Cheedy Jaja

Committed to service

Nursing professor combating sickle cell disease in Sierra Leone



At the height of the Ebola epidemic in 2014, Cheedy Jaja traded the relative comforts of American health care practice for Tyvek bodysuits and chlorine baths in Port Loko, Sierra Leone.

Behind a steamy face mask and shield, he bore witness to the virus’s ravaging effects on his homeland — from the patients who would strip and lie on the cold concrete to find relief from their fever to the blank stares that signaled death was near followed by the wails of newly orphaned children.

Now Jaja, a Fulbright Scholar and associate professor at the University of South Carolina's College of Nursing, is again answering the call to improve health care in Sierra Leone.

His new mission: to bolster the early diagnosis and treatment of sickle cell disease in children.

The path toward home

Jaja says he took the scenic route to a health care career. After working for 10 years as a tenured philosophy professor, he became interested in bioethics, which led him to pursue graduate degrees in science and nursing.

Jaja, a board-certified psychiatry and mental health nurse practitioner, had not worked in Sierra Leone until the Ebola crisis but felt called to use his clinical skills to help his country of birth.

 

“Sickle cell disease is a major cause of infant mortality in Sierra Leone, and it doesn’t have to be so. We can be in a position to offer children the opportunity to live a full and productive life.”

Cheedy Jaja, College of Nursing associate professor

 

And through relationships he formed during the relief effort, he learned of new opportunities to advance Sierra Leone’s health care system.

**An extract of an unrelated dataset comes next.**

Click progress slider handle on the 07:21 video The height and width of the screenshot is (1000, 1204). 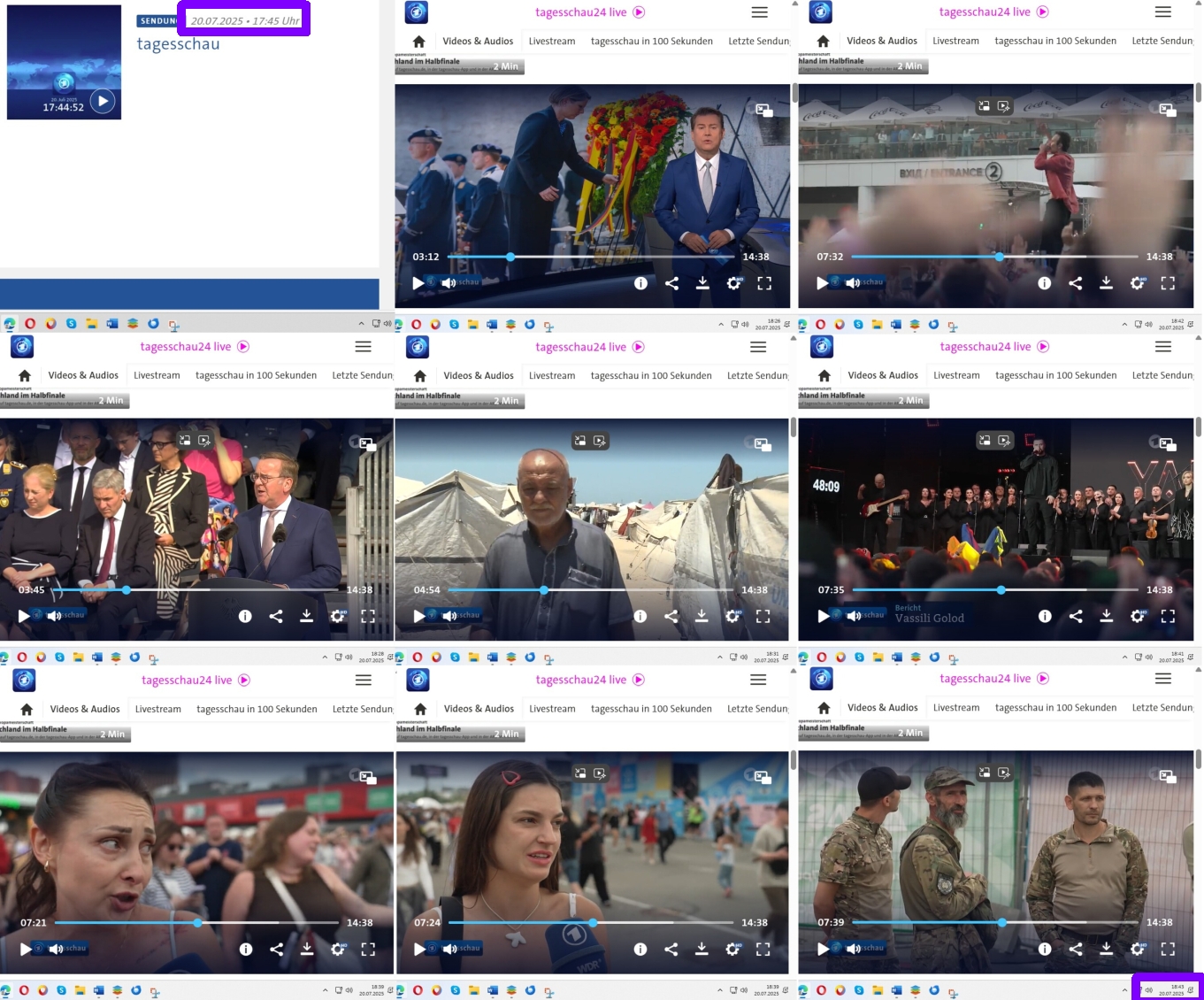coord(198,922)

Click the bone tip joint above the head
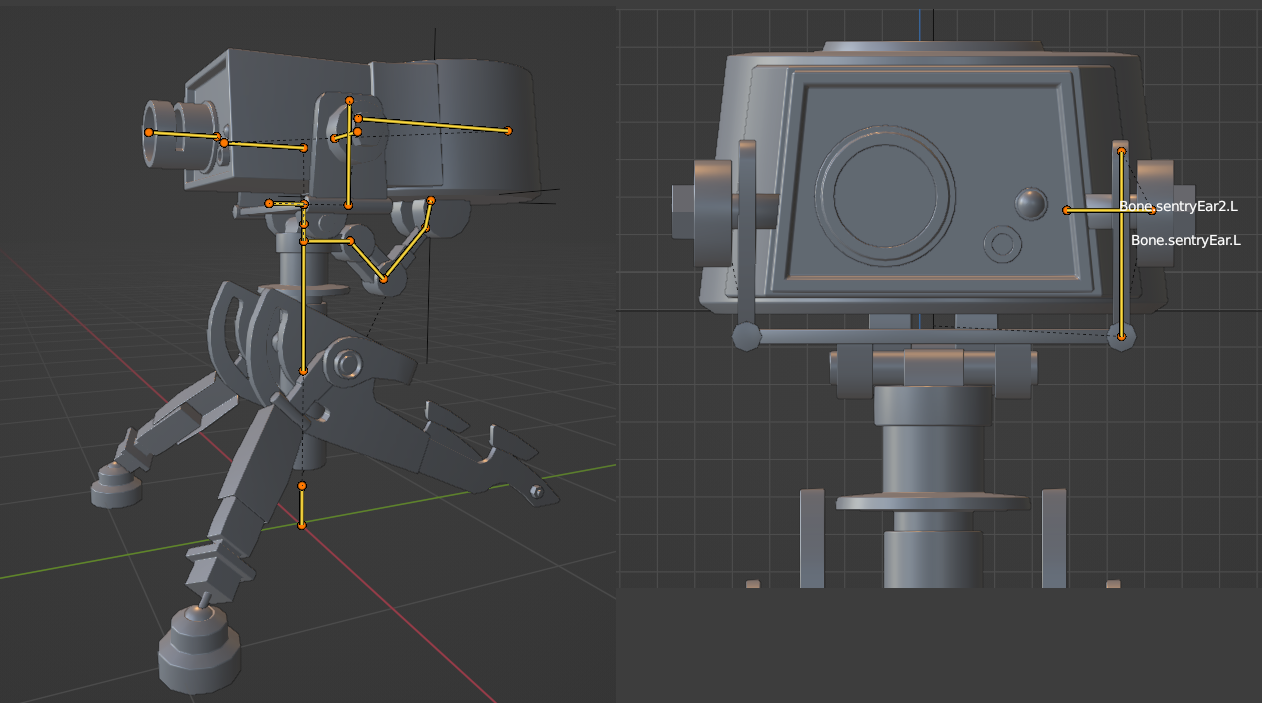pyautogui.click(x=348, y=100)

While helping to establish an orphanage for children left parentless by the outbreak, he was asked by the Sickle Cell Carers Awareness Network, a patient advocacy group, to assist with providing care and treatment for 2,000 symptomatic patients who had nowhere to turn for a definitive diagnosis and disease management. Jaja accepted the challenge; he had experienced firsthand sickle cell’s devastating effects, losing childhood friends and a nephew at age 2 to the disease.

“I have always been motivated by the ability to be of service,” he says. “I know that sickle cell disease is a major cause of infant mortality in Sierra Leone, and it doesn’t have to be so. We can be in a position to offer children the opportunity to live a full and productive life.”

Although newborn sickle cell testing is routine in the United States — about 2,000 babies are diagnosed annually — it is rare in Sierra Leone. As a result, 60 percent to 90 percent of children born with sickle cell disease die by age 5, having never been diagnosed. However, with inexpensive treatment (vaccinations, penicillin and folic acid), parent education and monitoring, a significant percentage of children born with the disease can live into late adulthood, Jaja says.

Building on that first request to intervene four years ago, Jaja worked with the Sickle Cell Carers Awareness Network to create the Sierra Leone’s first sickle cell registry, which currently tracks about 2,500 patients. In addition, he launched the country’s first dedicated sickle cell clinic through a pilot program that provides free comprehensive care to 120 pediatric patients. These projects are supported in part by the College of Nursing.

A comprehensive approach

Jaja, an alumnus of the Substance Abuse and Mental Health Services Administration’s Minority Health Fellowship program, is now implementing the three-prong intervention he outlined in his Fulbright award application:

  • Training: Jaja designed a curriculum to train doctors and nurses to identify and manage children with sickle cell disease.
  • Screening: Based on a successful two-month screening pilot program conducted in 2017, Jaja is partnering with four major government hospitals with maternity units (covering four of the country’s 12 regions) to establish newborn sickle cell screening as the standard of care. He is also educating communities about sickle cell disease to boost support for screening and combat falsehoods, such as the notion that the disease stems from involvement in witchcraft.
  • Awareness: Jaja is working with political leaders to pass a bill recognizing sickle cell disease as a major public health problem (akin to HIV and malaria) to increase government funds for disease management. In addition, with support from College of Nursing dean Jeannette Andrews and Global Carolina, he is working to identify global health education initiatives and research partnership opportunities for College of Nursing faculty as well as clinical opportunities for students in Sierra Leone.

“The College of Nursing is committed to improving health locally and globally,” Andrews says. “Dr. Jaja is an exceptional scholar who brings opportunities for students, faculty and colleagues to collaborate abroad with his impactful research agenda.”